Earlier this year, spreads on some asset-backed securities backed by single-family rental properties reached historical low levels on strong investor demand, according to Caroline Chen, a senior research analyst at Income Research + Management in Boston.
AAA tranche levels pre-pandemic were typically in the range of 90 basis points to 100 basis points over a swaps benchmark, but a February transaction from Progress Residential landed at 45, a historical low, Chen said in an interview this week. The BBB was at 120 basis points, compared to the 180 basis-point range before the pandemic.
“Since then, investors have started pushing back,” Chen said, widening AAA SFR paper back into the 65 basis points range, and BBB slices to the 140 range.

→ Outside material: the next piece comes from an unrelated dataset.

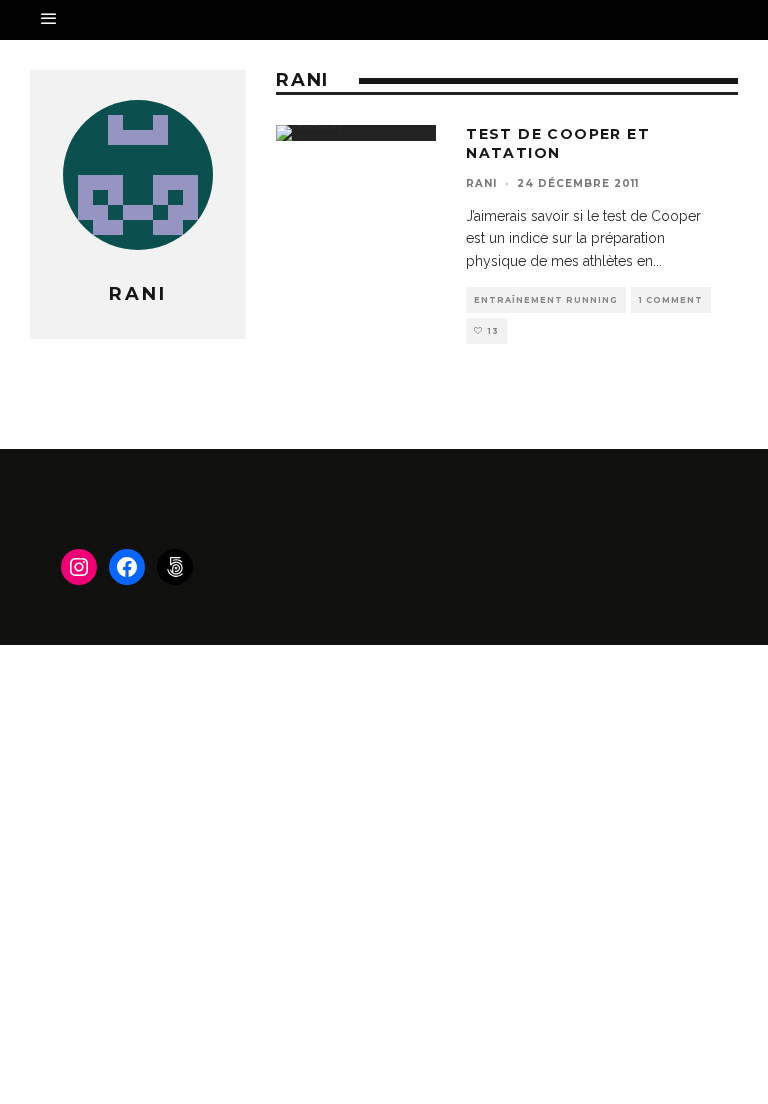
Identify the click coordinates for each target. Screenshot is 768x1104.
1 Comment (671, 300)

Because of narrowing spreads this year, SFR ABS has lost some of its relative-value allure.
“Moreover, the structures are more issuer-friendly these days,” Chen said, noting that in some recent deals issuers have been allowed to sell property collateral from the transactions in order to monetize the positive housing price appreciation (HPA).
That may be OK with today’s upwards HPA trends, but if prices turn downward, fewer homes backing a loan with negative HPA would change the dynamic of the deal and make it riskier for investors, Chen said.
The two biggest challenges the investors cited were lack of inventory and rising home prices, followed by competition from traditional homebuyers and rising materials costs, the survey showed. Their outlook is that these four items will remain the biggest barriers in the next six months.
Interestingly, access to capital wasn’t considered to be a problem, despite the impression that large institutional investors gobble up housing stock to rent out. Instead, regular homebuyers were the bigger threat.
“It just shows how wildly out of balance supply and demand is in today’s residential real estate market,” Sharga said.
The surveyed group overwhelmingly expects home prices to continue to rise, and doesn’t expect to see a huge number of foreclosures hit the market when the government moratorium and forbearance programs expire. About 45% of the investors believe the real estate investment market is worse or much worse today compared to a year ago, but about 40% believe it will be better or much better six months from now.
Relative Value: Non-QM Versus SFR
- Non-QM RMBS is currently wider and cheaper than SFR ABS, Chen said, but the investor base is not as deep as it is for SFR, which concerns her
- SFR tends to bring larger deals, whereas non-QM RMBS transactions are in the $200 million to $300 million range. “You don’t have lots of investors play in that area,” she said
- These days, AAA tranches of non-QM price at about 75 to 85 basis points over a benchmark. That’s about a 10 to 15 basis point pickup versus SFR deals
- For buy-to-hold accounts, non-QM may be a good relative-value play
“The concern for non-QM is not the credit fundamentals, it’s the liquidity,” Chen said. “How much investor base do you actually have? How much liquidity if I buy the M1 or A3 tranches? Compare that to single-family rental ABS, where there are lots of investors trading that level. For SFR, you see more secondary trading down the capital stack.”
ABS deals in the queue include Wisconsin Electric (rate recovery bonds) and Willis (aircraft ABS).